__Assignment 1__
Repeat the passage about off-leash dogs word for word, everything from "Here in San" down to "animals and people.".
__Assignment 2__
Pick up the passage about off-leash dogs where it stops and continue writing it.

You’re a responsible dog owner. You always have your dog on a leash when you go for a walk. Unfortunately, many other people aren’t so responsible. People walk their dogs off-leash all the time — particularly in townhome and condominium complexes.
They’re convinced that their dogs will remain by their side no matter what. Unfortunately, that’s simply not true. Too often, the sight of another dog is too irresistible to pass up. Maybe the dog who’s on a leash starts barking at them, and they take that as an invitation to fight.
Here in San Mateo County, as in many jurisdictions, it’s illegal for a dog to be off-leash anywhere but an enclosed area — even on private property. Moreover, it’s dangerous, both to animals and people.
If you and your dog are approached by an off-leash dog, you want to prevent a dogfight. It’s essential to remain calm and try to keep your dog calm. It’s best if you can move away quickly, but without running. That will only make the dog chase you. If the dog follows you, try to get behind a barrier, like a car.
You may try to get between your dog and the off-leash dog, and use a firm voice with them (without yelling). That will likely at least divert the dog’s attention from your pet.

__Supplied information__
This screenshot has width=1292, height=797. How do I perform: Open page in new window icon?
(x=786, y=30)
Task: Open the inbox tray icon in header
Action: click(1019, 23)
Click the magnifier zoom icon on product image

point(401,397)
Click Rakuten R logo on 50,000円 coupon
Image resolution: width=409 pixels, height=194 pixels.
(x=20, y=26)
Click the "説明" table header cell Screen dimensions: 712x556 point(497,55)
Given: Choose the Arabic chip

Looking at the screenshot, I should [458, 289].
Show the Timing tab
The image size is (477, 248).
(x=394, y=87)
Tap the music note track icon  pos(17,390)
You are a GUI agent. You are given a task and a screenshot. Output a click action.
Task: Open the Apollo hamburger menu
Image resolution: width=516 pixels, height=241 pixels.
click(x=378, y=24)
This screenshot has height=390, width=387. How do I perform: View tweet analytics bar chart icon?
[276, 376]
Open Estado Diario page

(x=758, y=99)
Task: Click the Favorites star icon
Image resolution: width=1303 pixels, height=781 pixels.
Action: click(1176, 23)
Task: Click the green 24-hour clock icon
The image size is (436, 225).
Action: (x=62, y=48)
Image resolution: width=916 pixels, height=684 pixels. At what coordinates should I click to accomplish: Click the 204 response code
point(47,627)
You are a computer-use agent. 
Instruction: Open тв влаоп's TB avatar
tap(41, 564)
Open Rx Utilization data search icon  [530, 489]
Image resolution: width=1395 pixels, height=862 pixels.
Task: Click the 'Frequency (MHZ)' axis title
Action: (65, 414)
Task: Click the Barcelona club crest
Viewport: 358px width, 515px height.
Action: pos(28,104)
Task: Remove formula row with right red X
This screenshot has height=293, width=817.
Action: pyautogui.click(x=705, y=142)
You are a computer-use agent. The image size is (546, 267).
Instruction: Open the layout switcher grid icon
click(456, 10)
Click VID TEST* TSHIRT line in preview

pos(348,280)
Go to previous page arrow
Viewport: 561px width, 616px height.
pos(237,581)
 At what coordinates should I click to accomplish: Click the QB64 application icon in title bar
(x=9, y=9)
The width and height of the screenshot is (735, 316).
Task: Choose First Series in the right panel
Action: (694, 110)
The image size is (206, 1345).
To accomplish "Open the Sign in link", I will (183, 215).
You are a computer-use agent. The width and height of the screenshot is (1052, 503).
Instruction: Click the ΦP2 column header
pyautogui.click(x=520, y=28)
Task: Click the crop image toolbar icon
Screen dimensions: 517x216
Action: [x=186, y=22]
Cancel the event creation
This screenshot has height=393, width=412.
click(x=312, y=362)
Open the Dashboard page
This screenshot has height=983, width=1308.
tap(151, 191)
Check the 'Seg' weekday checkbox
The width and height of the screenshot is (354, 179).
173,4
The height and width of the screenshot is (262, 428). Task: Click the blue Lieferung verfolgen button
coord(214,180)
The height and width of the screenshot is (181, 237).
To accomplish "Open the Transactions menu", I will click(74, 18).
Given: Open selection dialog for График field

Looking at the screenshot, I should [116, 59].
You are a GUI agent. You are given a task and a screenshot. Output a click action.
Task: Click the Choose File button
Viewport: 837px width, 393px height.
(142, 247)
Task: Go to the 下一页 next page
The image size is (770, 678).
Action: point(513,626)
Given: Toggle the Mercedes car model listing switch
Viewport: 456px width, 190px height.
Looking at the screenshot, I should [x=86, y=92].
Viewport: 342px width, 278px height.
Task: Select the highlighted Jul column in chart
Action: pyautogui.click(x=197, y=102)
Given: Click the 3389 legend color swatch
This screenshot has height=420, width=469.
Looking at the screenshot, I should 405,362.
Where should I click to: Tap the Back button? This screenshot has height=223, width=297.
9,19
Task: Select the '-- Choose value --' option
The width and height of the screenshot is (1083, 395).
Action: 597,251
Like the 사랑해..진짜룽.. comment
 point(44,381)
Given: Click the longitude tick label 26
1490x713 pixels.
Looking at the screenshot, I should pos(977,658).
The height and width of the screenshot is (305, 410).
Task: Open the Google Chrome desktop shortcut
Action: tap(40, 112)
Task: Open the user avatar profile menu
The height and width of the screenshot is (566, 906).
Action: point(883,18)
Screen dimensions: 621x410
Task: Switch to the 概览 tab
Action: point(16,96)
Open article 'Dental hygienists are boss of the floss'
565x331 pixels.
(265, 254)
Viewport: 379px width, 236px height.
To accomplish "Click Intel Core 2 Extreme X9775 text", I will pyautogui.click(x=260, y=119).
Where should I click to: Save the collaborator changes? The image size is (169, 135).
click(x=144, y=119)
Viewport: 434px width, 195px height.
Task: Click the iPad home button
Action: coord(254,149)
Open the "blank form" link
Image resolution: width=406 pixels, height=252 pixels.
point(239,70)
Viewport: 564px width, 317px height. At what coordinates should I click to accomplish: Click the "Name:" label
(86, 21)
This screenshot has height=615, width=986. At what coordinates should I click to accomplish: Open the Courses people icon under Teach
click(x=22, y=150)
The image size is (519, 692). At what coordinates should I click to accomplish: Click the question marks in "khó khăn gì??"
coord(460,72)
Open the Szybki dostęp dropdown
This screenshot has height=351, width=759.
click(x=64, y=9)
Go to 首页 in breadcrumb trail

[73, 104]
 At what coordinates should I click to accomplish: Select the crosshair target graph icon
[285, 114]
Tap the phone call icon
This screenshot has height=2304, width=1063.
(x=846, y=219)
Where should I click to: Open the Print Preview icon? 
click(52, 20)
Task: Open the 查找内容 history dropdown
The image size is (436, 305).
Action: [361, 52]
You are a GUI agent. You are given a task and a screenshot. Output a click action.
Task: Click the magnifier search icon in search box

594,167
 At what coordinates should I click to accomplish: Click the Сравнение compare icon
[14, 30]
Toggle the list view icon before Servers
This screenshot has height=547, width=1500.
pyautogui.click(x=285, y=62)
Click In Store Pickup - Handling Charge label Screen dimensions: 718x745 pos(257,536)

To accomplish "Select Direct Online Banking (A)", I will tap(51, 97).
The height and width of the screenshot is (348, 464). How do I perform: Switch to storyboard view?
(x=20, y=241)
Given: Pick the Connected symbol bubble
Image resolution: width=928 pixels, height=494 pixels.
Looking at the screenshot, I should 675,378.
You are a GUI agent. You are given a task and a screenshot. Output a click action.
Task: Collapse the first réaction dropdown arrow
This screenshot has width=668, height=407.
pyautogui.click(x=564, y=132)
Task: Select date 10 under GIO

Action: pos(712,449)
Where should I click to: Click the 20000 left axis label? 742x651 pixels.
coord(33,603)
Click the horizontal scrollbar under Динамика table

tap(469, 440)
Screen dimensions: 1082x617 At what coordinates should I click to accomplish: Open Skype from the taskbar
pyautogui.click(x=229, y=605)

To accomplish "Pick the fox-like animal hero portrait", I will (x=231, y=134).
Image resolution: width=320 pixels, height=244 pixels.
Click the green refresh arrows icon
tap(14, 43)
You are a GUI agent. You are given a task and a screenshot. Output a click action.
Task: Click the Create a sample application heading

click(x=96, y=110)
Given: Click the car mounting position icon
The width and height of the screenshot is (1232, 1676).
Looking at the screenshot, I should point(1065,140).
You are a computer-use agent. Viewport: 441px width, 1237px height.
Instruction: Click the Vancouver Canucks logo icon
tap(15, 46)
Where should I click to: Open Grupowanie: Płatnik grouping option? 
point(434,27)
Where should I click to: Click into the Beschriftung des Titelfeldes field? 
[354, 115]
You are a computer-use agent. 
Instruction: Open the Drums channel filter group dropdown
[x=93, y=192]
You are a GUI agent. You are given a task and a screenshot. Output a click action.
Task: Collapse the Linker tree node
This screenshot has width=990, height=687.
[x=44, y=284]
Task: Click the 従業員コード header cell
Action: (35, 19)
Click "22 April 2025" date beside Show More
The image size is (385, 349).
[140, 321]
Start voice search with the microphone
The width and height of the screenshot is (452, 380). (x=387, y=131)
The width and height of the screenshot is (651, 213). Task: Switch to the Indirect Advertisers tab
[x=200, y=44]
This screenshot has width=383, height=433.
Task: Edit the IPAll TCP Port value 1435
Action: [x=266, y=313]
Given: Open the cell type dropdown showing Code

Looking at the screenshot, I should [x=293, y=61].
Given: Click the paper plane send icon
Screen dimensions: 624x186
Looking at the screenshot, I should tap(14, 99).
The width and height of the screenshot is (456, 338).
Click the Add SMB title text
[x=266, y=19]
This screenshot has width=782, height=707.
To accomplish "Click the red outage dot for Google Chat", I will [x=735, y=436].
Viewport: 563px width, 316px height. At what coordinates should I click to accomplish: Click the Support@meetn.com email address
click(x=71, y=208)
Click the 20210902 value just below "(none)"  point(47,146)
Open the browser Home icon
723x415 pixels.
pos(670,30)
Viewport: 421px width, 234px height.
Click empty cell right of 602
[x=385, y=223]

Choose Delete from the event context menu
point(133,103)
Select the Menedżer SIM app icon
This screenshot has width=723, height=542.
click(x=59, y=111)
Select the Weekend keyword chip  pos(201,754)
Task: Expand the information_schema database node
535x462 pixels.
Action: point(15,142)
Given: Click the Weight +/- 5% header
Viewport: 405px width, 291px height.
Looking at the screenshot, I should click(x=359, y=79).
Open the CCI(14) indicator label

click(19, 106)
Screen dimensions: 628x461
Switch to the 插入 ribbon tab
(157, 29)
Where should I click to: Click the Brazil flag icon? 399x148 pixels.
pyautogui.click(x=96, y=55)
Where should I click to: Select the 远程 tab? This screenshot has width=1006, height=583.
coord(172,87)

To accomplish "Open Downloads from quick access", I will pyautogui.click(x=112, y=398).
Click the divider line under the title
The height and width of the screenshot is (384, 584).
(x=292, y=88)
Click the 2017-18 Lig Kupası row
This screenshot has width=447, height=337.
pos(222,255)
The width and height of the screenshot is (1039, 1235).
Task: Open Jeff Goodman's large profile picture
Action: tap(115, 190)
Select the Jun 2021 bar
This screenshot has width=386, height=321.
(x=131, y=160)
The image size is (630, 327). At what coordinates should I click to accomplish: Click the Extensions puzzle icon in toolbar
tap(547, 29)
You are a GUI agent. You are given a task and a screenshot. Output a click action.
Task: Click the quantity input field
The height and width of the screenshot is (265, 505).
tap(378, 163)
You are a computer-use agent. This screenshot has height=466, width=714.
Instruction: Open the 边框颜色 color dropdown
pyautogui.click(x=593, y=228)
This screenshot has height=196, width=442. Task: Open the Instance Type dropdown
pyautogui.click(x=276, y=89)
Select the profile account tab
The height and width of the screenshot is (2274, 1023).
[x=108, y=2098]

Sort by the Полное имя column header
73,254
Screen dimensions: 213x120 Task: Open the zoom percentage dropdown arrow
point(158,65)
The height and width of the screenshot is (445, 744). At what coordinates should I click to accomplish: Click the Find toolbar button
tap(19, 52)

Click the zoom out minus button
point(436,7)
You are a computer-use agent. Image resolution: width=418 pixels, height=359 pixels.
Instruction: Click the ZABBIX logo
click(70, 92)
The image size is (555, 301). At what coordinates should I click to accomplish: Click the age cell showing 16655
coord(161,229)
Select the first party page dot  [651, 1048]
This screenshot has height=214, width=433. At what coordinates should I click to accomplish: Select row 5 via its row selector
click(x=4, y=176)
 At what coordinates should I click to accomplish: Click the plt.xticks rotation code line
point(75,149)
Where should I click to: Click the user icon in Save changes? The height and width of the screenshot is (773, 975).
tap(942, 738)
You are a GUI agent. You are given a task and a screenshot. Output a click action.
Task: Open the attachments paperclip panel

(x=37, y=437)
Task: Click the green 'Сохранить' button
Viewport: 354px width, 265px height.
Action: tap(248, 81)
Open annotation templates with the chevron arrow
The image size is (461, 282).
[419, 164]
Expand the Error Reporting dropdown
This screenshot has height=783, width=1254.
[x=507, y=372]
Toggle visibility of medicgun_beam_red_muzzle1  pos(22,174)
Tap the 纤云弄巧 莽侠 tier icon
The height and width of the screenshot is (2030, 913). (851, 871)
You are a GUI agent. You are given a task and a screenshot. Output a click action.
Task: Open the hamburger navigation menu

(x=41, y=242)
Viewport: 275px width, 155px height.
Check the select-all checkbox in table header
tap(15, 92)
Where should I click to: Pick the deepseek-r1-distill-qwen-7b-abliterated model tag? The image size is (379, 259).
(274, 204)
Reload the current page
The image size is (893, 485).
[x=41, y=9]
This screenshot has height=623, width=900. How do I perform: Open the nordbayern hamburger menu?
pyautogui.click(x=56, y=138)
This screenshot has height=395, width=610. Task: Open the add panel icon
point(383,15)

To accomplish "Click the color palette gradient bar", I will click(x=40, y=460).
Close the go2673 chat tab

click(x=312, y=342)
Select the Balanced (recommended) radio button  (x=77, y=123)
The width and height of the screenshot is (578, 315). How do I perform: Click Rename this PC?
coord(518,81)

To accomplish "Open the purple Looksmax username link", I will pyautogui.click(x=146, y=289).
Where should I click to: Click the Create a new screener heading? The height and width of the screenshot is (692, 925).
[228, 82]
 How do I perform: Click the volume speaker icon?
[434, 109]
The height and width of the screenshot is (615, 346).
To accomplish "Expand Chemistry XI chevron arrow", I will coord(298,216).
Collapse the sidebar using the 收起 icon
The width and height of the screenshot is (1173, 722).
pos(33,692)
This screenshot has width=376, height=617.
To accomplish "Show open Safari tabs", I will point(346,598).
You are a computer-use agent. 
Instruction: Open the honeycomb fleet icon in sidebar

__Exercise output 1__
Here in San Mateo County, as in many jurisdictions, it’s illegal for a dog to be off-leash anywhere but an enclosed area — even on private property. Moreover, it’s dangerous, both to animals and people.

__Exercise output 2__
If a fight breaks out, you should never get in between the two dogs. That can result in a serious bite. If the other owner is there, by this point, they should be helping to calm the situation. If there’s someone else there, you can separate the dogs apart by lifting their back legs and pulling them away from each other.
If you regularly encounter off-leash dogs on your walks, it may be wise to carry along something that makes a loud noise, a spray bottle with water or a walking stick. If you feel safe doing so, remind the owner that the county has leash laws. Carrying the leash in their hands while the dog walks along unleashed doesn’t count as using a leash.
If you are bitten by an off-leash dog, it’s wise to seek medical treatment. If you’re seriously injured, you may want to consider taking legal action against the owner and/or whoever was responsible for the dog to get compensation for expenses and damages, including any harm to your dog.